I don't want to do timeouts myself and do raise my voice with my toddler occasionally (but dislike myself for it).

The nicest thing to do for your friend is buy her a copy of Dr Sears and a copy of Contented Little Baby and show there are very different 'right' ways to raise a child. That way when she finds herself somewhere on that wide spectrum she won't feel bad. That is what I read when pregnant with pfb and think it helped me not to feel bad when I was finding my own way.

DoJo · 01/12/2014 09:36

Everyone has unrealistic views of parenthood before they have children!!

Fortunately, yes - I was terrified that I would lack patience and spend my whole time trying to reign in my natural desire to have things done a certain way. I thought that my son would prefer my easy-going laid back husband and find me too strict. I was convinced that I would need 'strategies' and 'methods' to reign in my own behaviour and the people who told me it would be worse than I imagined and that I would never manage to parent in the way I hoped I would broke my heart.
Perhaps some people forget how terrifying it is to know that you are about to be responsible for a baby who needs you so much, and that's why they feel as though they can poke fun, but it does pay to remember that, no matter what people say, they are shitting themselves about it all on the inside. If that makes me self-righteous, then so be it - I just know that I wouldn't want to make anyone feel the way the nay-sayers made me feel when I was pregnant, hormonal and anxious about my ability to live up to the task.
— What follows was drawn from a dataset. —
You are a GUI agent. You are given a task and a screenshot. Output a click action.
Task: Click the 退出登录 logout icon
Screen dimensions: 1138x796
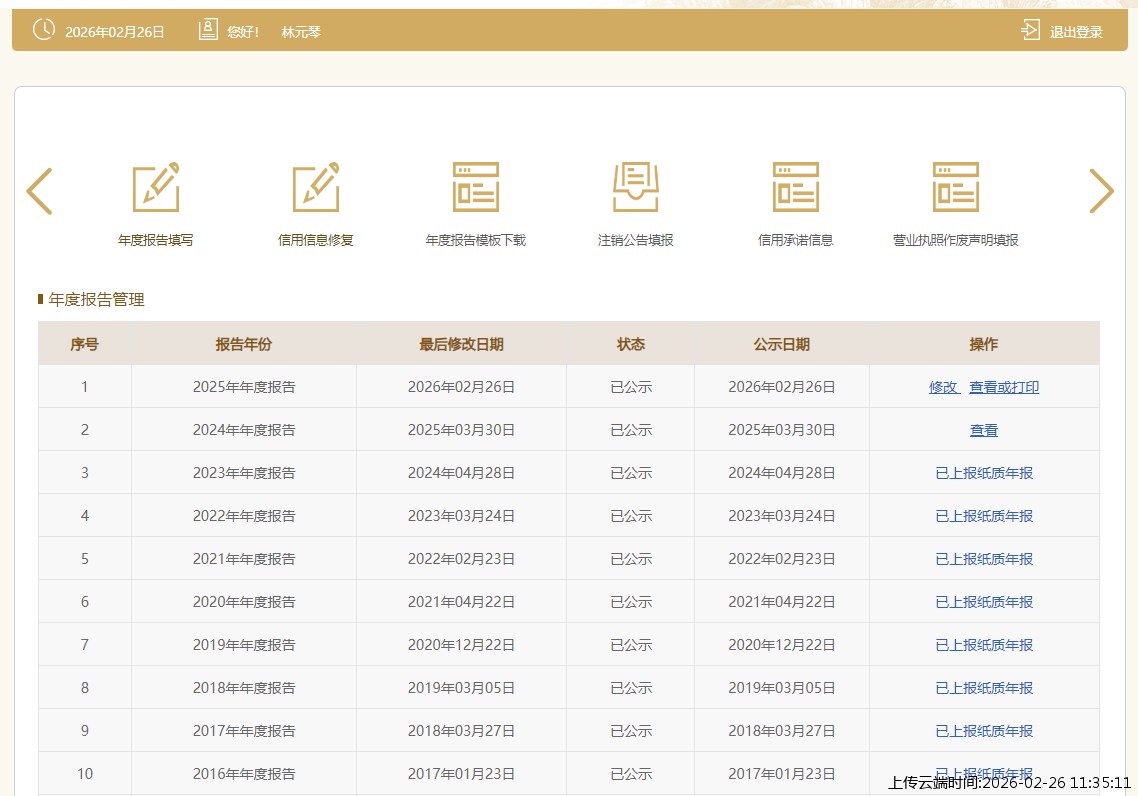(1030, 30)
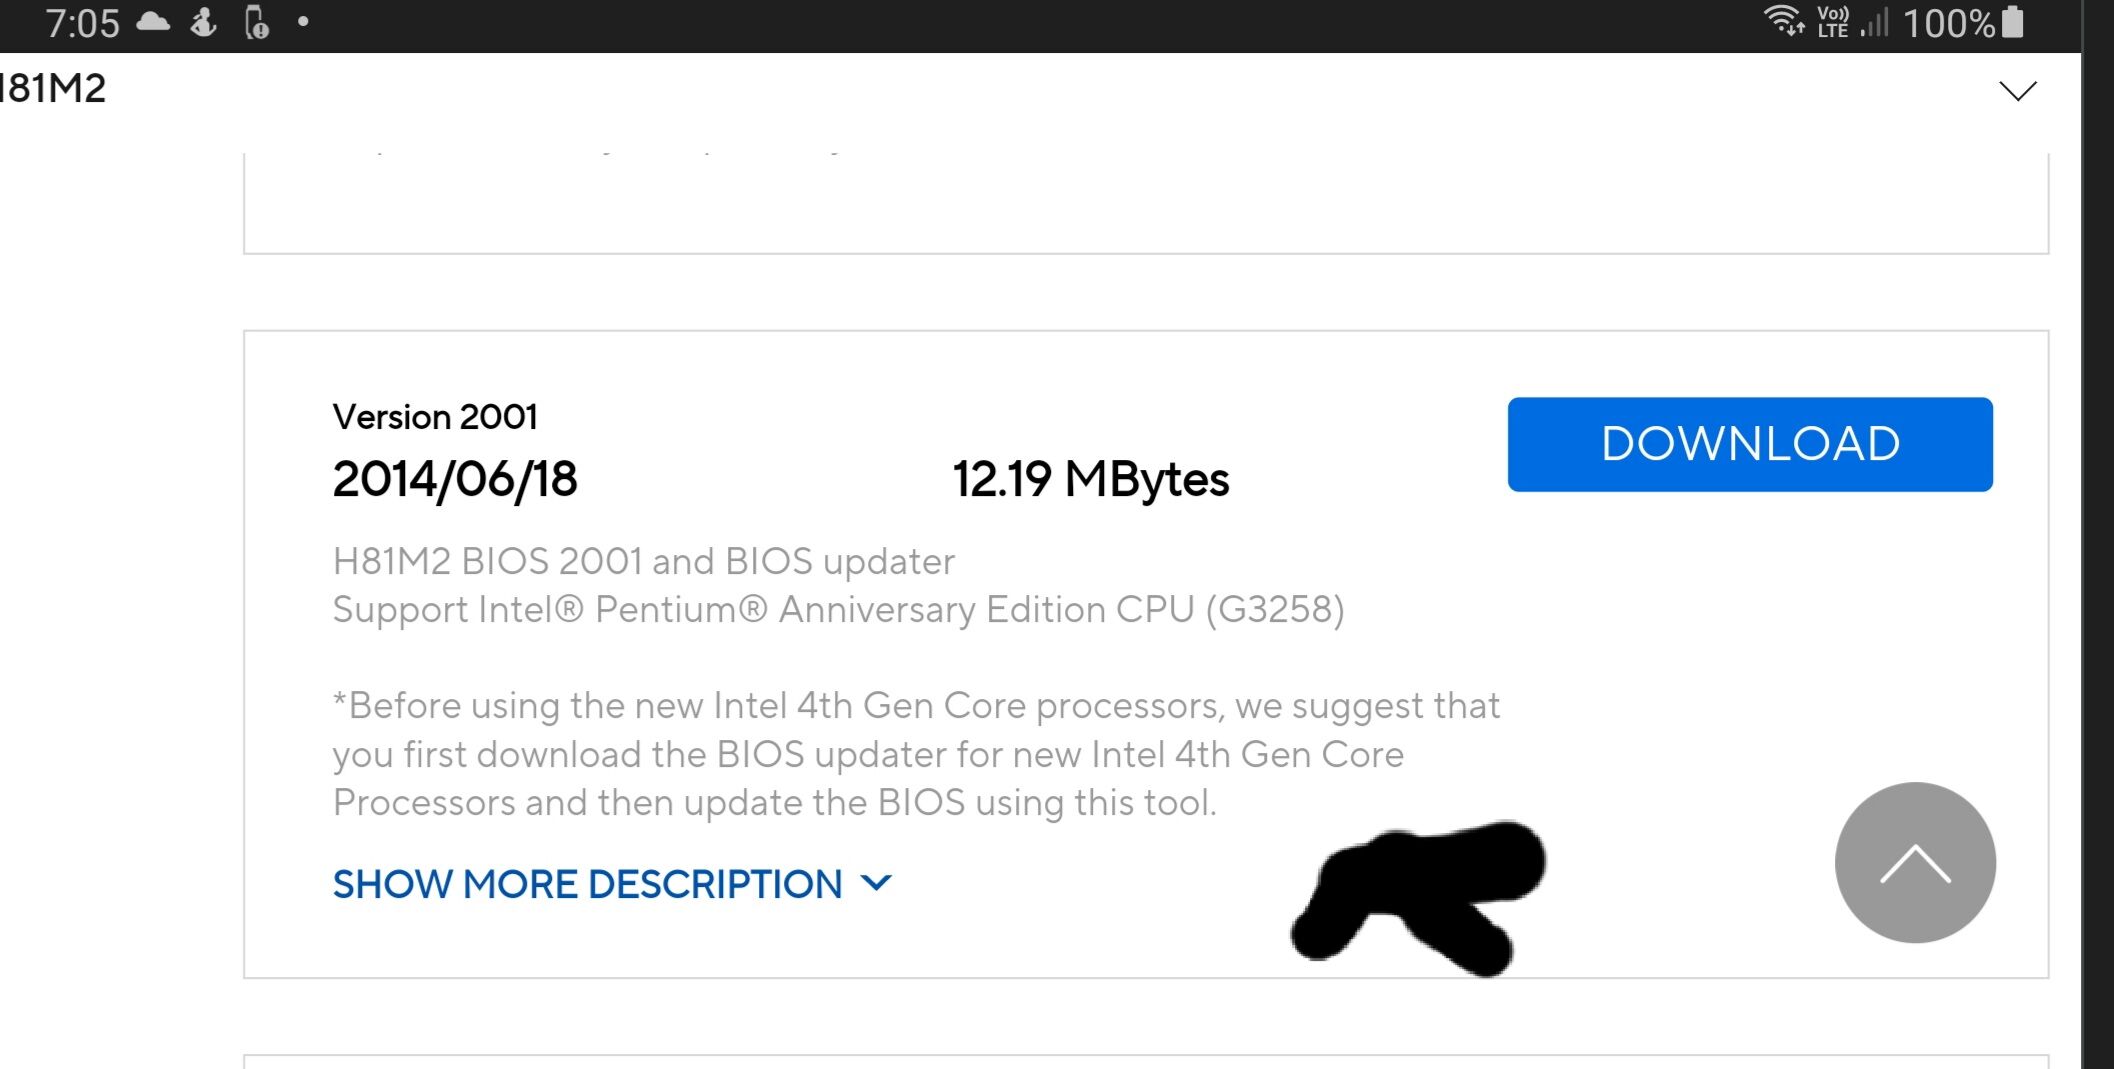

MissBattleaxe · 01/12/2014 10:39

YANBU.

Bless her!

Parenting is a million times harder than I ever thought it would be and my kids do not behave in the delightful, reasonable ways I had hoped for whilst pregnant.

capercaillie · 01/12/2014 10:42

Yes I thought that. It worked with DS.

Then DD turned up. Completely different child. Still haven't worked out what works. She's 5.

PlumpingUpPartridge · 01/12/2014 10:46

OP I started a very very similar thread a few months ago and got ROASTED. Good luck!

I agree with you, btw ;)

maninawomansworld · 02/12/2014 17:49

YABU to be so condescending.
DW and I were among the last of our families / friendship groups to have children so we had a lot of experience watching others and seeing what they got right / wrong. Also we got a lot of practice babysitting and the like, so by the time ours came along we pretty much knew how we were going do things.
Lots of friends / family had their own 2p worth to say about our parenting plans, most think us a bit harsh. We aren't shouty or aggressive and don't administer really harsh punishments based on temper but we take absolutely no nonsense from ours and never have from day 1. They get one warning to stop and then there is a consistent, measured consequence. However we sleep very soundly at night, we can take them almost anywhere and 99% of the time they are no trouble whatsoever.

Let your friend do what she wants without judging. Personally I agree with you, I don't think this softly softly, wishy-washy approach works particularly well either but it is the parents prerogative to try. They also have to deal with the fallout if it doesn't work.